High Powered Couples

It's questionable whether being high-powered is all bad. Many people temper their type A-ness and thrive. Current estimates are that between 50 and 70 percent of people living in urban environments -- and only a slightly smaller percentage living in rural areas -- have at least one type A characteristic. But even if you're not type A when you begin an intimate relationship, chances are you'll become type A in reaction to your partner, because relationships organize around the most constant theme, and few things are as constant as TYABP. In fact, we believe it's mismanaged TYABP that's silently wreaking havoc on contemporary relationships. (While there are some relationships that, for a combination of physiological and lifestyle reasons, revolve around type B behavior -- and are therefore more relaxed and apt to involve less struggle -- they are rare.)

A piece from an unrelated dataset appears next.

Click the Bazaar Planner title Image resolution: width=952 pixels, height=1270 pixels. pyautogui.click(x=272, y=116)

What's the number one stressor for type As? Difficulty tolerating what goes on in relationships. Relationship issues are the one area high-powered people aren't fully in control of, nor expert in resolving, in part because their coping style generates tension in relationships. They're also accustomed to juggling exceptional amounts of stuff, in effect normalizing abnormal situations, and expect their partners to do the same. But type As' propensity for doing and thinking many things simultaneously consistently disconnects them from people.

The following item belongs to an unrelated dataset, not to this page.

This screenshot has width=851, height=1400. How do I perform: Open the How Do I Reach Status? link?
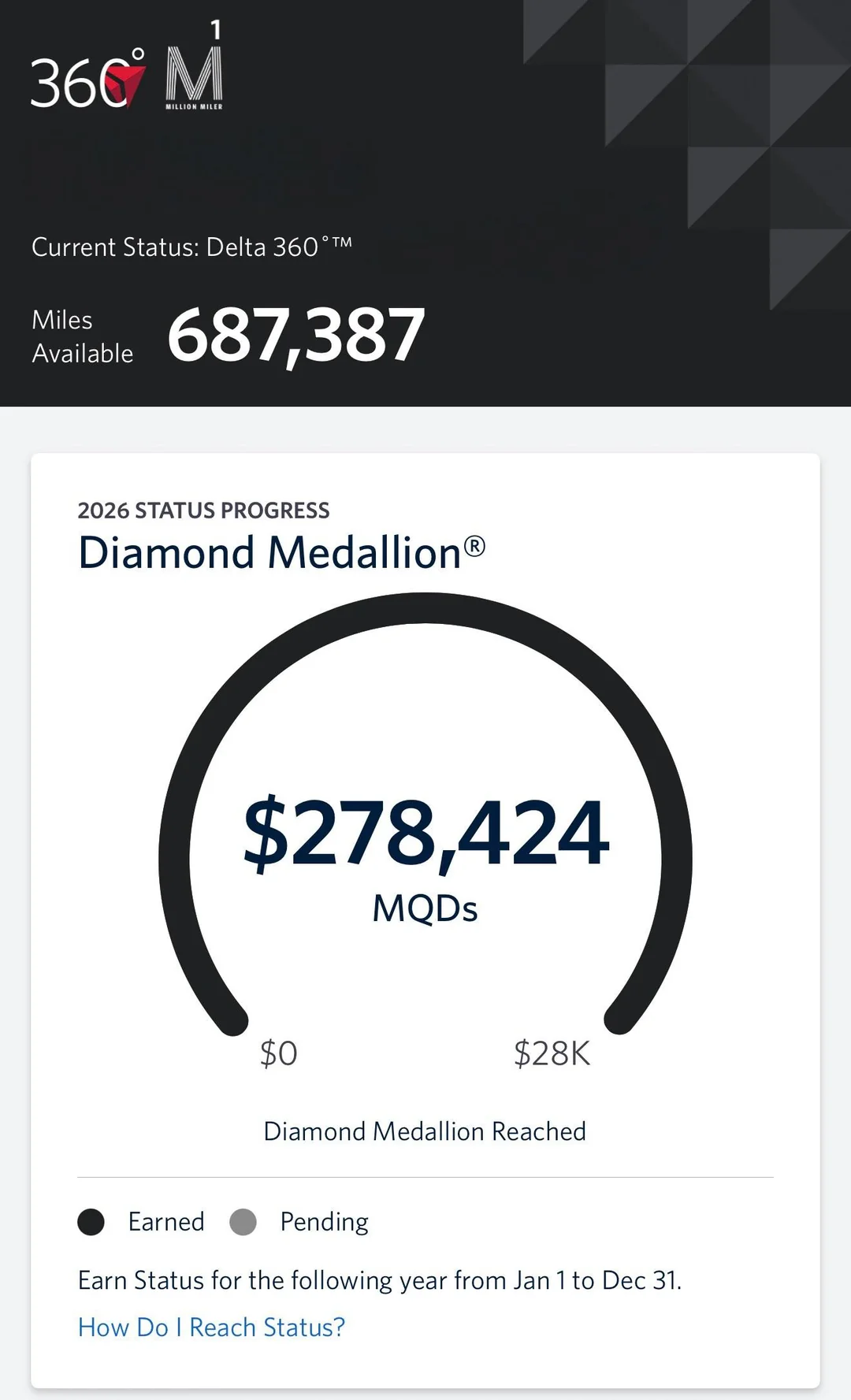click(211, 1328)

In addition, as type As' relationships develop and evolve, they start to feel as if they're being negatively evaluated. Amidst the stress of being "judged," they're likely to use their fail-safe survival strategy, TYABP, so a circular pattern develops: The more they feel evaluated, the more anxious and type A they become, alienating people and not getting what they want. In long-term relationships, this severs intimate connections.

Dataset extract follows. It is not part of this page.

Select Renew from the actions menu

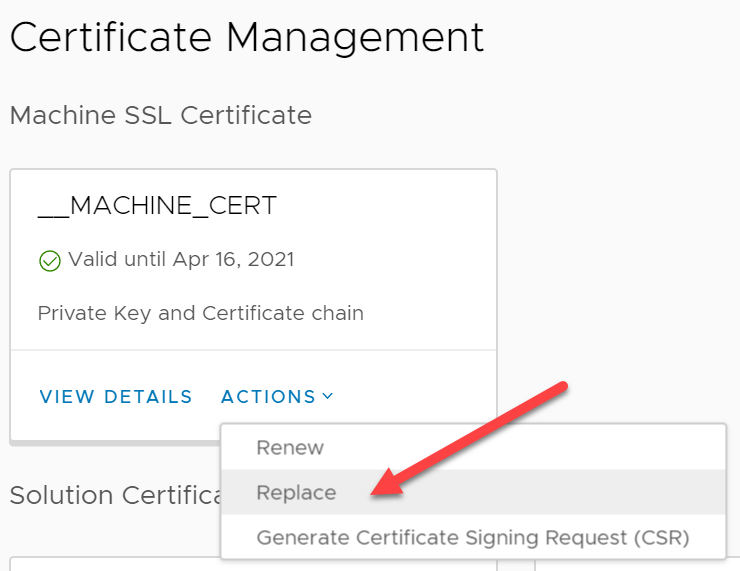pos(290,448)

Intimacy is generally an awkward area for hard-driving, competitive, time-urgent people, as they tend not to delve into realms in which they don't feel competent. But avoiding intimate situations makes them less likely to have experiences that promote confidence and mastery. Consequently, high-powered people who otherwise take control and generate successful outcomes frequently feel and act inept in their personal lives.

In their struggle to gain or maintain control, they organize and dictate, losing awareness of their reactions and the effect they're having on others. Eventually, they may kill the comfortableness and closeness of their relationships and drift into "vital exhaustion," a strange form of passivity that's accompanied by feelings of hopelessness and helplessness. They become semi-functional, operating separately from spouses and families. This is why so many relationships flounder between years three and five, and why many couples settle for living semi-miserably ever after. Rather than developing new skills or learning to monitor how their TYABP affects others, high-powered people withdraw.

Other consequences of TYABP on relationships are obvious. If you're stuck being in a hurry, you're not likely to slow down enough to connect with others. If you always feel you have to be in control to make things most efficient, you're apt to be a person in whom loved ones stop disclosing, because you give lectures rather than a listening ear. If your haste makes you competitive -- you respond to people telling you things by one-upping them -- people may stop confiding because they're afraid of being put down. If you do more than one thing at a time, you're not going to have good communication. If you're always impatient, you increase others' stress levels. If you're a perfectionist, you may criticize rather than nurture.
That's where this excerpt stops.